◆ **Task requirements**
Please give again, word for word, the part of the records that opens with the line containing "Open the ROOT" and closes at the end of the records, leaving out the pictures.

┌─ Records for the exercise

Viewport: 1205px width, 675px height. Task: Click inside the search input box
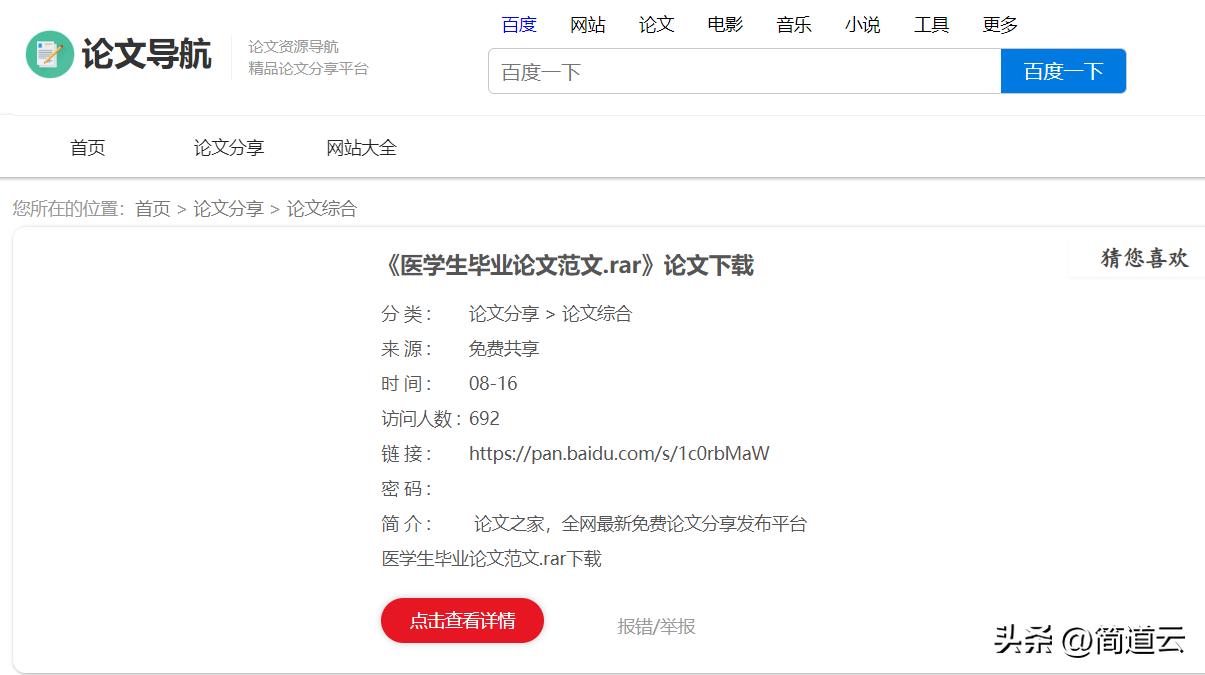[740, 70]
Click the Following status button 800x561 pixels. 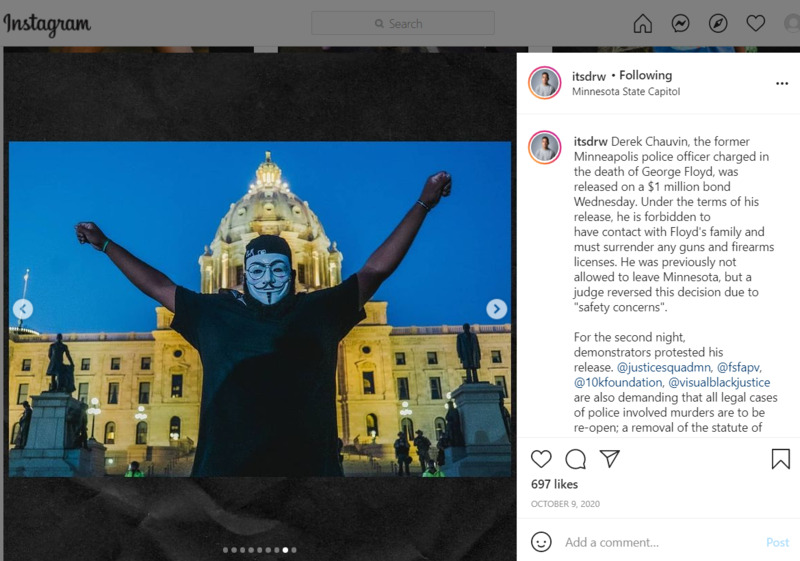[x=645, y=75]
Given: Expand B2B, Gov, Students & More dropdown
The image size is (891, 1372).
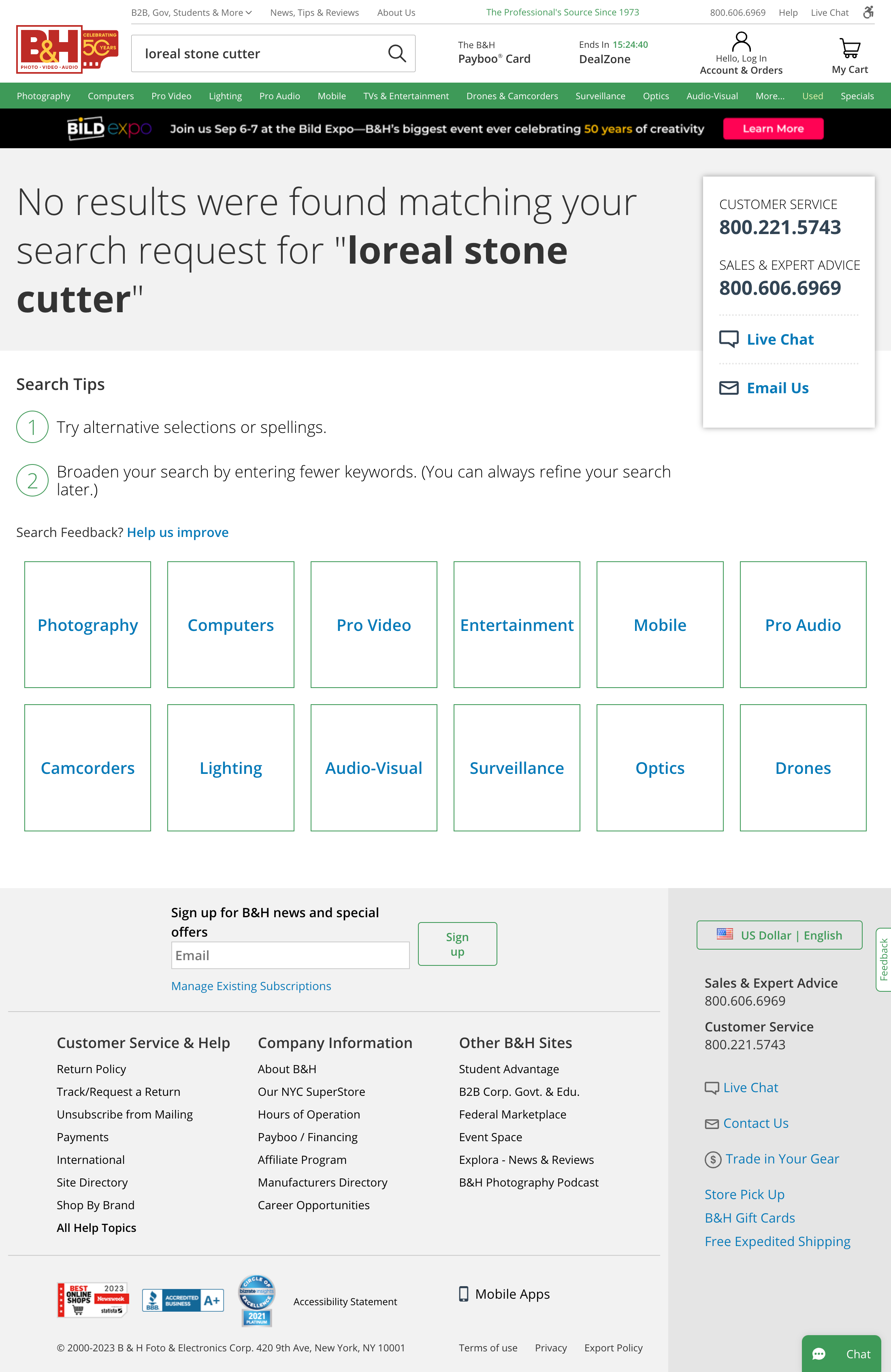Looking at the screenshot, I should tap(192, 13).
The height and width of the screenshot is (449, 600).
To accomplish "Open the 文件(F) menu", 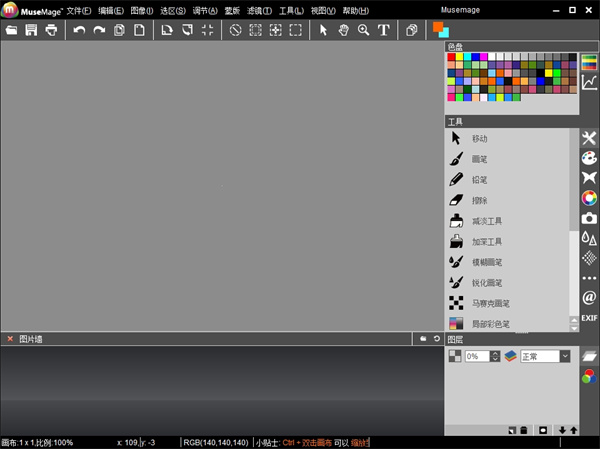I will (x=79, y=10).
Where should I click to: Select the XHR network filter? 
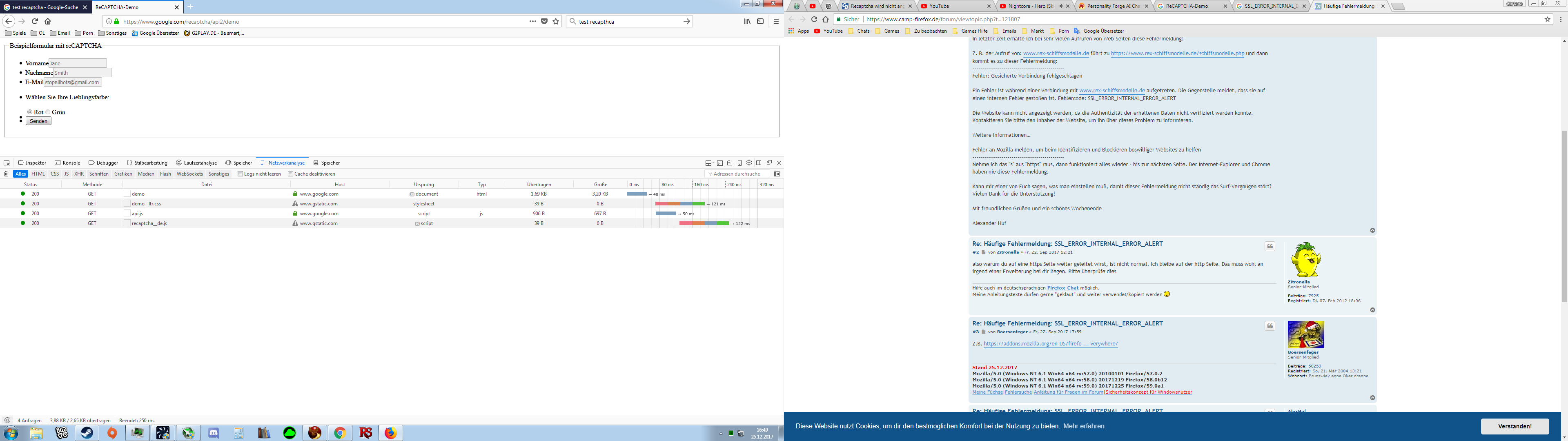pos(79,174)
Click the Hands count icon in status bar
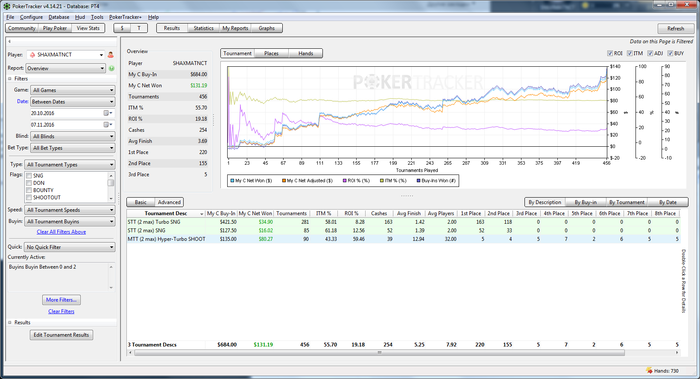The image size is (700, 379). (649, 371)
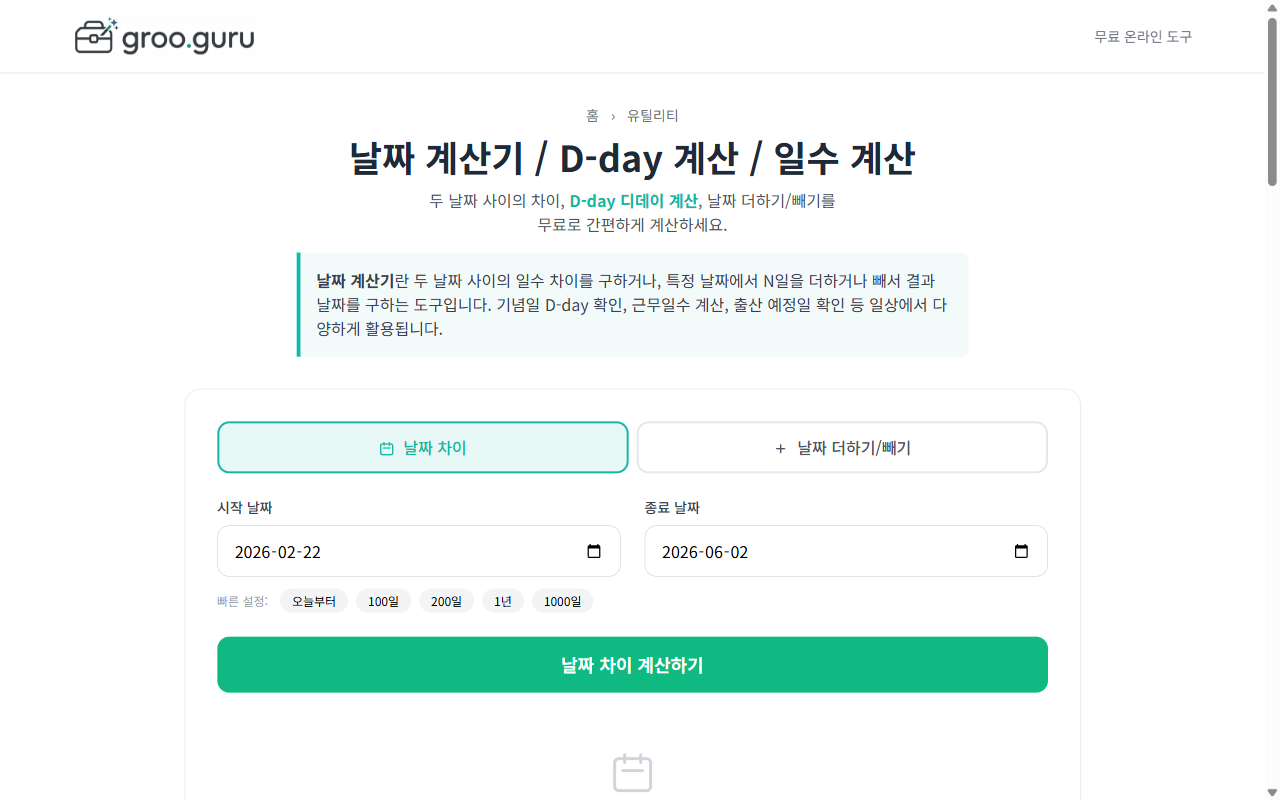Click the scroll-up arrow on the scrollbar

[x=1270, y=8]
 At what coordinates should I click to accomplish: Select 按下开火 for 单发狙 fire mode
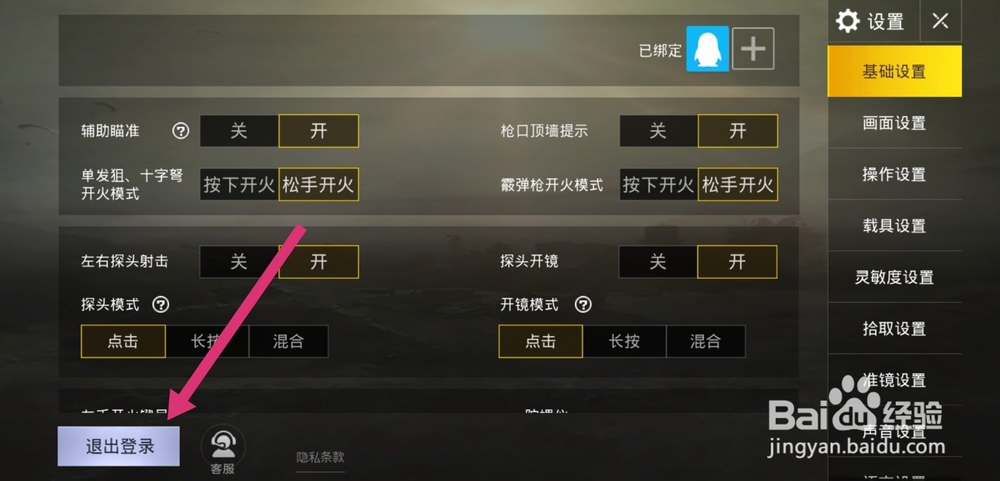coord(239,185)
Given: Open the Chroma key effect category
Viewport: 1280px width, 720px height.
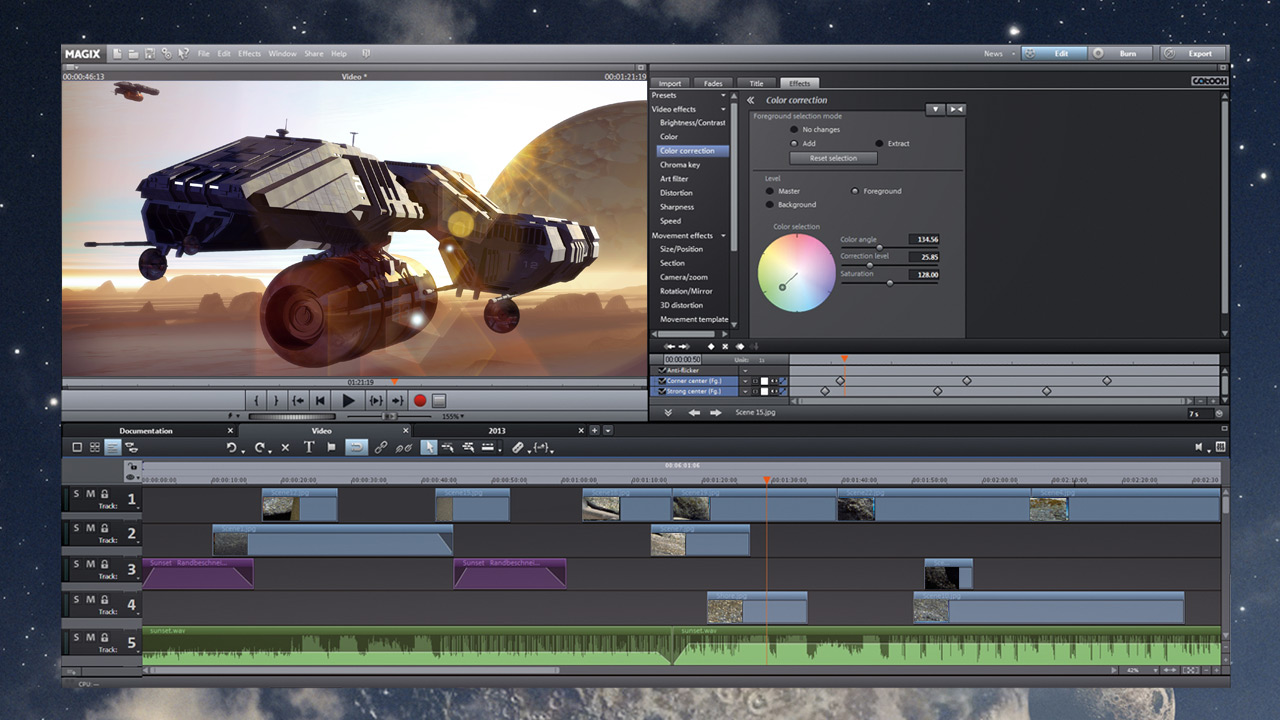Looking at the screenshot, I should point(680,164).
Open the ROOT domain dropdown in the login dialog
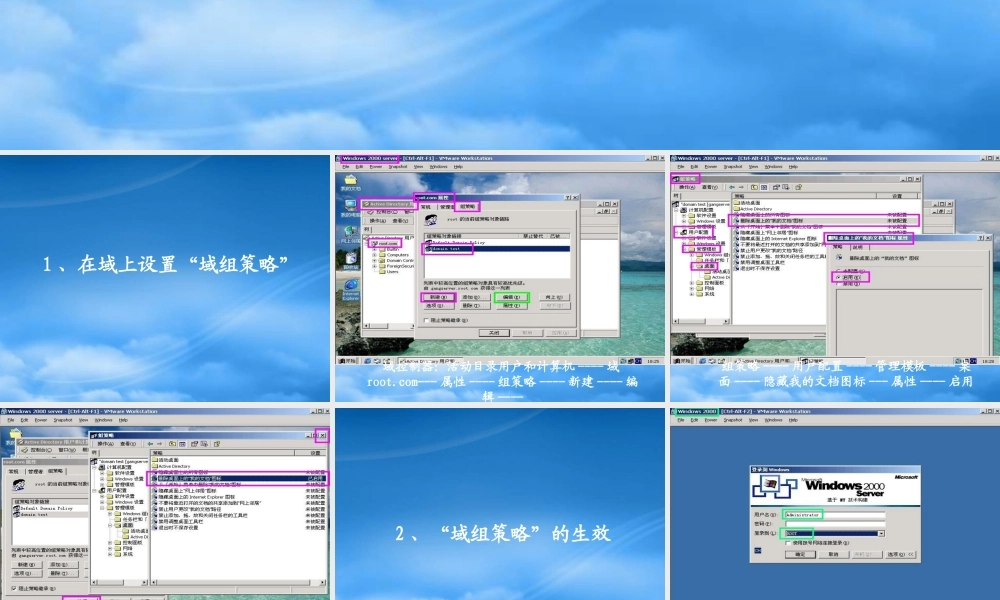The height and width of the screenshot is (600, 1000). (x=881, y=533)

└─

◆ **Solved exercise**
Open the ROOT domain dropdown in the login dialog
The height and width of the screenshot is (600, 1000). (x=881, y=533)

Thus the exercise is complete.